C# Possible Memory Leak?

So, I have an app, written in C# (vs2010), performing OCR using the tesseract 3.02 dll and Charles Weld's terreract .net wrapper.

I think I have a memory leak and it seems to be in the area of code where the Pix object is allocated. I am taking a PDF, converting that to a grayscale PNG, then loading that into a Pix object for OCR. When it works, it works really well. Image is large in size (5100 or so pixels in each dim) but not so large in size (only 500k or so).

My code:

Init engine at app startup:

private TesseractEngine engine = new TesseractEngine(@"./tessdata/", "eng+fra", EngineMode.Default);

Method to convert PDF to PNG, then calls:

// Load the image file created earlier into a Pix object.
Pix pixImage = Pix.LoadFromFile(Path.Combine(textBoxSourceFolder.Text, sourceFile));

And then calls the following:

// Perform OCR on the image referenced in the Pix object.
private String PerformImageOCR(Pix pixImage)
    int safety = 0;

            // Deskew the image.
            pixImage = pixImage.Deskew();
            //pixImage.Save(@"c:\temp\img_deskewed.png", ImageFormat.Png); // Debugging - verify image deskewed properly to allow good OCR.
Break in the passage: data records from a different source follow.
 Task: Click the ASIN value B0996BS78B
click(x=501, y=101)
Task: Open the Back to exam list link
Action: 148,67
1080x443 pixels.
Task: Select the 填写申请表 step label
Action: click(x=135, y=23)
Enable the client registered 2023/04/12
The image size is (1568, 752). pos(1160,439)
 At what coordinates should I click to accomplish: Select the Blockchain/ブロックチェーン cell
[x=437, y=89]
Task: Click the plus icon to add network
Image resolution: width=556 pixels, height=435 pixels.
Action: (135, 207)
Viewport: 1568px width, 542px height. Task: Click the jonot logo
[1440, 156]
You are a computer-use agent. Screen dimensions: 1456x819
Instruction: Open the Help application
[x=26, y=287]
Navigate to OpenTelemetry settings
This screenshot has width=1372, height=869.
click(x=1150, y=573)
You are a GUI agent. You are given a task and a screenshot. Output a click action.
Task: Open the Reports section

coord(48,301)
            string text = "";

            // Use the tesseract OCR engine to process the image
            using (var page = engine.Process(pixImage))
                // and then extract the text.
                text = page.GetText();

            return text;
        catch (Exception e)
            MessageBox.Show(string.Format("There was an error performing OCR on image, Retrying.\n\nError:\n{0}", e.Message), "Error", MessageBoxButtons.OK);
    } while (++safety < 3);

    return string.Empty;

I have observed that memory usage jumps by about 31MB when the Pix object is created, then jumps again while OCR is being performed, then finally settles about 33MB higher than before it started. ie: if app, after loading, was consuming 50MB, loading the Pix object causes the memory usage to jump to about 81MB. Performing OCR will see it spike to 114+MB, then, once the process is complete and the results saved, the memory usage settles to about 84MB. Repeating this over many files in a folder will eventually cause the app to barf at 1.5GB or so consumed.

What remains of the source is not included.